[DIRECTIVE] Copy out every one of the following records word for word, keeping each line as it appears.

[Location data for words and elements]
******
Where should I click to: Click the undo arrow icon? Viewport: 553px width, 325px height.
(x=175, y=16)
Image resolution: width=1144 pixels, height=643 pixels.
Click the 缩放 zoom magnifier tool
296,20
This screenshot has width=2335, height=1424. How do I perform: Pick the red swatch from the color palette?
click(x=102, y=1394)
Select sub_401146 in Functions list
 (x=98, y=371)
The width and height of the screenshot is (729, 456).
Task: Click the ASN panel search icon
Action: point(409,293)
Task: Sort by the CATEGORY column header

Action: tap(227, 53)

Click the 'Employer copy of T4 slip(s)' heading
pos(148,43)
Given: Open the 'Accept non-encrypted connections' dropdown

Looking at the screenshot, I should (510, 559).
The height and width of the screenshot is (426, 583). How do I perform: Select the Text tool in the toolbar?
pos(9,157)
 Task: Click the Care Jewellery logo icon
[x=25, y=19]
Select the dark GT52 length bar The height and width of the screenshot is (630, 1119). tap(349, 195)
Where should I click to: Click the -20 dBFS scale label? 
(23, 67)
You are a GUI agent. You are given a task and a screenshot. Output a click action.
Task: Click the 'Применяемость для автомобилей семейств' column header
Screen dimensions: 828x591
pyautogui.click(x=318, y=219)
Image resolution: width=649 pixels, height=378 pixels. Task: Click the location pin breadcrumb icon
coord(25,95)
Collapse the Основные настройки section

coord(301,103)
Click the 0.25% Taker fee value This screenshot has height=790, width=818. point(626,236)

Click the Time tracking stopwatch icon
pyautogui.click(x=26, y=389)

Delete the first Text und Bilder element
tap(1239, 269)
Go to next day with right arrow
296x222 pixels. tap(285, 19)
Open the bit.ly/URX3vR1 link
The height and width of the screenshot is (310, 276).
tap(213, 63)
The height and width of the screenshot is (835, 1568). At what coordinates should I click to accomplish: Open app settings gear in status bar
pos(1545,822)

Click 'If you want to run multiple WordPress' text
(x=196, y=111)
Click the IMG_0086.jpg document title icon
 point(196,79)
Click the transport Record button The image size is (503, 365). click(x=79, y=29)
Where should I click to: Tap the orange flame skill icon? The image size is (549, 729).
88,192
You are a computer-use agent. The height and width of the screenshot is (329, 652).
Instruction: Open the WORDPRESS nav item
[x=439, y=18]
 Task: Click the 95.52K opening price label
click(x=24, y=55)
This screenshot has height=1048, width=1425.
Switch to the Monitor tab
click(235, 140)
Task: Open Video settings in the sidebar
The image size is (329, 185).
******
[COMPLETE RESPONSE]
Where should I click to: Click the undo arrow icon? Viewport: 553px width, 325px height.
(x=175, y=16)
Image resolution: width=1144 pixels, height=643 pixels.
Click the 缩放 zoom magnifier tool
296,20
This screenshot has width=2335, height=1424. How do I perform: Pick the red swatch from the color palette?
click(x=102, y=1394)
Select sub_401146 in Functions list
 (x=98, y=371)
The width and height of the screenshot is (729, 456).
Task: Click the ASN panel search icon
Action: point(409,293)
Task: Sort by the CATEGORY column header

Action: tap(227, 53)

Click the 'Employer copy of T4 slip(s)' heading
pos(148,43)
Given: Open the 'Accept non-encrypted connections' dropdown

Looking at the screenshot, I should (510, 559).
The height and width of the screenshot is (426, 583). How do I perform: Select the Text tool in the toolbar?
pos(9,157)
 Task: Click the Care Jewellery logo icon
[x=25, y=19]
Select the dark GT52 length bar The height and width of the screenshot is (630, 1119). tap(349, 195)
Where should I click to: Click the -20 dBFS scale label? 
(23, 67)
You are a GUI agent. You are given a task and a screenshot. Output a click action.
Task: Click the 'Применяемость для автомобилей семейств' column header
Screen dimensions: 828x591
pyautogui.click(x=318, y=219)
Image resolution: width=649 pixels, height=378 pixels. Task: Click the location pin breadcrumb icon
coord(25,95)
Collapse the Основные настройки section

coord(301,103)
Click the 0.25% Taker fee value This screenshot has height=790, width=818. point(626,236)

Click the Time tracking stopwatch icon
pyautogui.click(x=26, y=389)

Delete the first Text und Bilder element
tap(1239, 269)
Go to next day with right arrow
296x222 pixels. tap(285, 19)
Open the bit.ly/URX3vR1 link
The height and width of the screenshot is (310, 276).
tap(213, 63)
The height and width of the screenshot is (835, 1568). At what coordinates should I click to accomplish: Open app settings gear in status bar
pos(1545,822)

Click 'If you want to run multiple WordPress' text
(x=196, y=111)
Click the IMG_0086.jpg document title icon
 point(196,79)
Click the transport Record button The image size is (503, 365). click(x=79, y=29)
Where should I click to: Tap the orange flame skill icon? The image size is (549, 729).
88,192
You are a computer-use agent. The height and width of the screenshot is (329, 652).
Instruction: Open the WORDPRESS nav item
[x=439, y=18]
 Task: Click the 95.52K opening price label
click(x=24, y=55)
This screenshot has height=1048, width=1425.
Switch to the Monitor tab
click(235, 140)
Task: Open Video settings in the sidebar
The image size is (329, 185).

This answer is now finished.